> **Your instructions**: Where in the records does the word "field" appear? Copy each line that holds it.

(Stored data entries)

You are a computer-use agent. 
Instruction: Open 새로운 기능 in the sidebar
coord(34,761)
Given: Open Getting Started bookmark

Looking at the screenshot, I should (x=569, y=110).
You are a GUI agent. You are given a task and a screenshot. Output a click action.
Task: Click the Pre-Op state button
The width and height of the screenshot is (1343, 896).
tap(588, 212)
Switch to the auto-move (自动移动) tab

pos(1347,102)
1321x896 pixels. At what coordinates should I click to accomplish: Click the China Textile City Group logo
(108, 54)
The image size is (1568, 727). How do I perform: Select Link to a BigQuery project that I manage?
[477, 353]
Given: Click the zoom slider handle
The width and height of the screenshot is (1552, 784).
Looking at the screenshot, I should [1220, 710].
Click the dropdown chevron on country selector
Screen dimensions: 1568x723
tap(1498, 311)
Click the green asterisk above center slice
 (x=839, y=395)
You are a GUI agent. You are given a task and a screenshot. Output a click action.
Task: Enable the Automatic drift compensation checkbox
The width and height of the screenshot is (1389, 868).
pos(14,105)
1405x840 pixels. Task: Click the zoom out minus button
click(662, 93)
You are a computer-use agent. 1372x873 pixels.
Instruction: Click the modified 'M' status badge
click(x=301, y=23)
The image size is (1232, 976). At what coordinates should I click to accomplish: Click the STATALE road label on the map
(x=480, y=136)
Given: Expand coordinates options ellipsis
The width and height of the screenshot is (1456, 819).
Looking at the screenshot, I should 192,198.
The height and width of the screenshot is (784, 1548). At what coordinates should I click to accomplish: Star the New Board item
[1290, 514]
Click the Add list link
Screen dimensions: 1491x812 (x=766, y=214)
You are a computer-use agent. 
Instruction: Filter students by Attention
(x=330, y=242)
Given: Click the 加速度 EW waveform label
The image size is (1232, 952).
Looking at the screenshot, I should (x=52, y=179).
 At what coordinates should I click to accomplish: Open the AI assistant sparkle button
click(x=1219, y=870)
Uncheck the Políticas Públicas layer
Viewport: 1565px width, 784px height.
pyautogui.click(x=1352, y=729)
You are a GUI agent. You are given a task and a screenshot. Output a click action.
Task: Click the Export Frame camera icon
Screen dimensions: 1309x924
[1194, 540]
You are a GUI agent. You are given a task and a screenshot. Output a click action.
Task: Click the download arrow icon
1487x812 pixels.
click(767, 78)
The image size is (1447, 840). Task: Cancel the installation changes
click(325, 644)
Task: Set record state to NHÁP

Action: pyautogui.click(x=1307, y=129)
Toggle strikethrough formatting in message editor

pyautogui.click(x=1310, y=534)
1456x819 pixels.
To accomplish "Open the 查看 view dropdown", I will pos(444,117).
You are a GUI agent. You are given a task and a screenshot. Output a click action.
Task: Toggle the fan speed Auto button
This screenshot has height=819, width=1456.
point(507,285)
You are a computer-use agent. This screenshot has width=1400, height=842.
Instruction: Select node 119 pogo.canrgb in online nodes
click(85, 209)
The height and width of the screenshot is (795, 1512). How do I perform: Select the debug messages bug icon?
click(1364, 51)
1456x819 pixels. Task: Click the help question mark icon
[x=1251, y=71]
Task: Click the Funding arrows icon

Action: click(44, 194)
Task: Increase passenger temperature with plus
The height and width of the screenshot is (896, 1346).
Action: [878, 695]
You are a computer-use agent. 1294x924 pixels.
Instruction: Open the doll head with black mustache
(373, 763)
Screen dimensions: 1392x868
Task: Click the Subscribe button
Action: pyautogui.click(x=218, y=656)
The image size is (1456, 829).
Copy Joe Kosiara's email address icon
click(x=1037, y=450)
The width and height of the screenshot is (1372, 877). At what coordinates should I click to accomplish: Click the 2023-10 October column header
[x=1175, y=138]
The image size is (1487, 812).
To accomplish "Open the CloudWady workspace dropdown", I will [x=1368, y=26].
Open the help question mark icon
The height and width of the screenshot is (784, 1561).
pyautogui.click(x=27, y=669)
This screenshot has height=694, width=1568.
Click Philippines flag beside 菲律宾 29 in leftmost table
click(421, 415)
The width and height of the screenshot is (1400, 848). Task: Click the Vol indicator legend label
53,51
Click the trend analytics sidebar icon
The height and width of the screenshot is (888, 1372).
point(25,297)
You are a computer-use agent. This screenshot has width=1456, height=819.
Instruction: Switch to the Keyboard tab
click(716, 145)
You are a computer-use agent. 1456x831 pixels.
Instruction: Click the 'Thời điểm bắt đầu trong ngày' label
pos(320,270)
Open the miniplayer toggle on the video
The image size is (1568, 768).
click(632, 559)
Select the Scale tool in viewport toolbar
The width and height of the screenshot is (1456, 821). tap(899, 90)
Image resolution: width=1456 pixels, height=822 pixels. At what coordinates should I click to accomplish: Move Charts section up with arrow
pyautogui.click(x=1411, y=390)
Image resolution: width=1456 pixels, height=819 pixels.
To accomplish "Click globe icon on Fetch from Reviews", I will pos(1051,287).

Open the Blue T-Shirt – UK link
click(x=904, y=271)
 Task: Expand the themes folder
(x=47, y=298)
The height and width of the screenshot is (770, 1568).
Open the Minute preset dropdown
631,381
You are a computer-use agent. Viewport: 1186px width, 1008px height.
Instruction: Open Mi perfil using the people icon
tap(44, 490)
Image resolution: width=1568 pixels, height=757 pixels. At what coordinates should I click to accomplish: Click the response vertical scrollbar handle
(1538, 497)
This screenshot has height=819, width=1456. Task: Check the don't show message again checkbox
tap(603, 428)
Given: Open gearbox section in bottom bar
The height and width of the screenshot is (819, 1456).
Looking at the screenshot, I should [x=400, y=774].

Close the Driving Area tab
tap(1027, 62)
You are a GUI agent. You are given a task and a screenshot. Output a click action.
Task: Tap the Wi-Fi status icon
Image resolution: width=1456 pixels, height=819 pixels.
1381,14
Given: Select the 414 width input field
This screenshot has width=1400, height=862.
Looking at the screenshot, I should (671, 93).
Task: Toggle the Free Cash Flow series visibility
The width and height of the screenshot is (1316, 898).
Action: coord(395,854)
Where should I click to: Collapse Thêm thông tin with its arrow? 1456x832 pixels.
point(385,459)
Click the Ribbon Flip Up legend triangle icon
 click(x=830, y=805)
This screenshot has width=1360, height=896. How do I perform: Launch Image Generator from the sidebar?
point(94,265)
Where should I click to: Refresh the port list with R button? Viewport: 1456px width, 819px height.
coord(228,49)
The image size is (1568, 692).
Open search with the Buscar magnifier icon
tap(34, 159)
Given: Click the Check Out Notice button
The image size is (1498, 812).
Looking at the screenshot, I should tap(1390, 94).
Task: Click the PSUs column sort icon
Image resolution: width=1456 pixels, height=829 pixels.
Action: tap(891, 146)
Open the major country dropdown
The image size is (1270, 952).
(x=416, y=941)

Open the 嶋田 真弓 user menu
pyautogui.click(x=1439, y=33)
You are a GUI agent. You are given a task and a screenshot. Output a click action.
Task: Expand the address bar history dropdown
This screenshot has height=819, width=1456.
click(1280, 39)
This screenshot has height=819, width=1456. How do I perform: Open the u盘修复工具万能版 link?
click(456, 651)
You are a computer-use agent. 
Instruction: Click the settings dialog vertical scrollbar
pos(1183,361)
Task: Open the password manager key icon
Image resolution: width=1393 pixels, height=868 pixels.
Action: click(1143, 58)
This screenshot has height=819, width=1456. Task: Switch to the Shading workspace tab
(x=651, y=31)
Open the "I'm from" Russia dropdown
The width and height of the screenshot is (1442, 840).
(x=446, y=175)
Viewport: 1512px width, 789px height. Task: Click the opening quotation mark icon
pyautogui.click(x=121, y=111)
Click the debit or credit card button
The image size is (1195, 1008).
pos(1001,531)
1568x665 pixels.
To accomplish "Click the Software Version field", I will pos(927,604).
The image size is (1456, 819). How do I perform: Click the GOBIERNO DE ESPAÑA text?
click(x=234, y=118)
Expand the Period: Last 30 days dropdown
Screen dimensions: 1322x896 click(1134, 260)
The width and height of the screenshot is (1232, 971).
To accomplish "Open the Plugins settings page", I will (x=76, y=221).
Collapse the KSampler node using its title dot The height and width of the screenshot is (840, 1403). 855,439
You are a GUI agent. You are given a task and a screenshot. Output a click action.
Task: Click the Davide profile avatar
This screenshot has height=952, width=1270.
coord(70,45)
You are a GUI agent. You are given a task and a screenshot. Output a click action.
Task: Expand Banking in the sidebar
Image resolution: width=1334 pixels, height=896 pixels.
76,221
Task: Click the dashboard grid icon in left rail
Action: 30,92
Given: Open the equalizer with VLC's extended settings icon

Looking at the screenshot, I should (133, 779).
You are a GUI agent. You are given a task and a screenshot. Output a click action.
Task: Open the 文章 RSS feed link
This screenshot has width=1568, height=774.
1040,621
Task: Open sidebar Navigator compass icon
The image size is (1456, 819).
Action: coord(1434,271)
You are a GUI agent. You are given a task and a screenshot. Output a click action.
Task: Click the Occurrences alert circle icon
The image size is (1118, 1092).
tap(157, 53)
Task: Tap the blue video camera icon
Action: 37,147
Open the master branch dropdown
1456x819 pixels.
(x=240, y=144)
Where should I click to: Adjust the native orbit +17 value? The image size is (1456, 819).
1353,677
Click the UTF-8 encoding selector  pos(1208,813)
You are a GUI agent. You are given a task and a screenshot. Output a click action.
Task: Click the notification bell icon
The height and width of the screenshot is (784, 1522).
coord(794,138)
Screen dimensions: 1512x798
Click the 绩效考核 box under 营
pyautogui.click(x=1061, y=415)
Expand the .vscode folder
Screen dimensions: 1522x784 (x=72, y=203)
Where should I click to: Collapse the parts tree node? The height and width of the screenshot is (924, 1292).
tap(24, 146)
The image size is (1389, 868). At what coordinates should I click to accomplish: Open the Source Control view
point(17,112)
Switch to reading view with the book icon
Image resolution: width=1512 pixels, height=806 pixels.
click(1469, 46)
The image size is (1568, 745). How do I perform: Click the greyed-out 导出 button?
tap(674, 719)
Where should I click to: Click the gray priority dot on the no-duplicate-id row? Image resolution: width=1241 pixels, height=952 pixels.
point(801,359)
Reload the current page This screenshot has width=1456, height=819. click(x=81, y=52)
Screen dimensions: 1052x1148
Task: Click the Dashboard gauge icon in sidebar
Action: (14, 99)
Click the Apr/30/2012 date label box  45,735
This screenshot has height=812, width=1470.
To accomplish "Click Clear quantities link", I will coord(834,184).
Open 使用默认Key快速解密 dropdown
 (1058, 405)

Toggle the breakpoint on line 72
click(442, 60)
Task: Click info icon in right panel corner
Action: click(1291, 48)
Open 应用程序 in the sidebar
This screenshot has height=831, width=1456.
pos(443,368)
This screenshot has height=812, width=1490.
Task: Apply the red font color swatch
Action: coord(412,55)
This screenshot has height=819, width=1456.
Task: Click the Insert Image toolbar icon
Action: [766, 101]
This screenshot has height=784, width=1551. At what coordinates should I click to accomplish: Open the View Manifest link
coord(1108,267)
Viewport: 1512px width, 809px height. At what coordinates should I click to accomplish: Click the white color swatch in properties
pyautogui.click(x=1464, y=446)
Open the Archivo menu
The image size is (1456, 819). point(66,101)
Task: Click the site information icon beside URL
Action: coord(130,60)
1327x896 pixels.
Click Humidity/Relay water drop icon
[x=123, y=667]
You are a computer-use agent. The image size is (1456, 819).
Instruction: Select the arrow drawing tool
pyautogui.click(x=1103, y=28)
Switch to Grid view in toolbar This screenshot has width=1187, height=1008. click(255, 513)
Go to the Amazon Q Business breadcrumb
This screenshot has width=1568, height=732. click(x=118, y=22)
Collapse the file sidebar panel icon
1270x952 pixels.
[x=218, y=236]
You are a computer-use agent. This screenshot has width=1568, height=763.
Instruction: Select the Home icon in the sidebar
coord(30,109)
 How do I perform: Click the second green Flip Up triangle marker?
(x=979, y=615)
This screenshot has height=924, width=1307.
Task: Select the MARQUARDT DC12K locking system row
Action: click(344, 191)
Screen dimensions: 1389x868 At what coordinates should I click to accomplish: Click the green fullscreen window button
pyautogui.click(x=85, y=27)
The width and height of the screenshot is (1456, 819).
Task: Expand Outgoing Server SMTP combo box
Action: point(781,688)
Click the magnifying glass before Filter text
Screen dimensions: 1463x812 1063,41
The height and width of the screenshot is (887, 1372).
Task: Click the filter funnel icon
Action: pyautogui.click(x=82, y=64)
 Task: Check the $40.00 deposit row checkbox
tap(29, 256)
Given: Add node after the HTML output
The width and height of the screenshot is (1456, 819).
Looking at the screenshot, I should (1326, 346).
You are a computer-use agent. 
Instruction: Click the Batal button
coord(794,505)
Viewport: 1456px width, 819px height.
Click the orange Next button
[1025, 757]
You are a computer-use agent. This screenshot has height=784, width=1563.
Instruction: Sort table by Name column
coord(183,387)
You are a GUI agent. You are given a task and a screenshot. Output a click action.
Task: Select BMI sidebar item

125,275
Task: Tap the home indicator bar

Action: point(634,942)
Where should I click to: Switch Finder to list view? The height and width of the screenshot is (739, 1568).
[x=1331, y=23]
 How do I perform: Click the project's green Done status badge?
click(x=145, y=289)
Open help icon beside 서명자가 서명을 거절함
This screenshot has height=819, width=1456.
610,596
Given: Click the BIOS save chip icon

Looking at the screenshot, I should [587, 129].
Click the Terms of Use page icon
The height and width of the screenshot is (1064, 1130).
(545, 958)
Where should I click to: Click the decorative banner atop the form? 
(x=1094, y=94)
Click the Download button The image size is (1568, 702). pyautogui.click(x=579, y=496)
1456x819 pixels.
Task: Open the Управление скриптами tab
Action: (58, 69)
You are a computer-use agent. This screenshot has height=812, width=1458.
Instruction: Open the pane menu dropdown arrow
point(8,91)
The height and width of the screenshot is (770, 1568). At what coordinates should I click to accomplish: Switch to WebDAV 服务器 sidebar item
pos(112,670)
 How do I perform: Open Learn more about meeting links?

> **Output for this exercise**:
Given: Select the 414 width input field
To accomplish "Click the Software Version field", I will pos(927,604).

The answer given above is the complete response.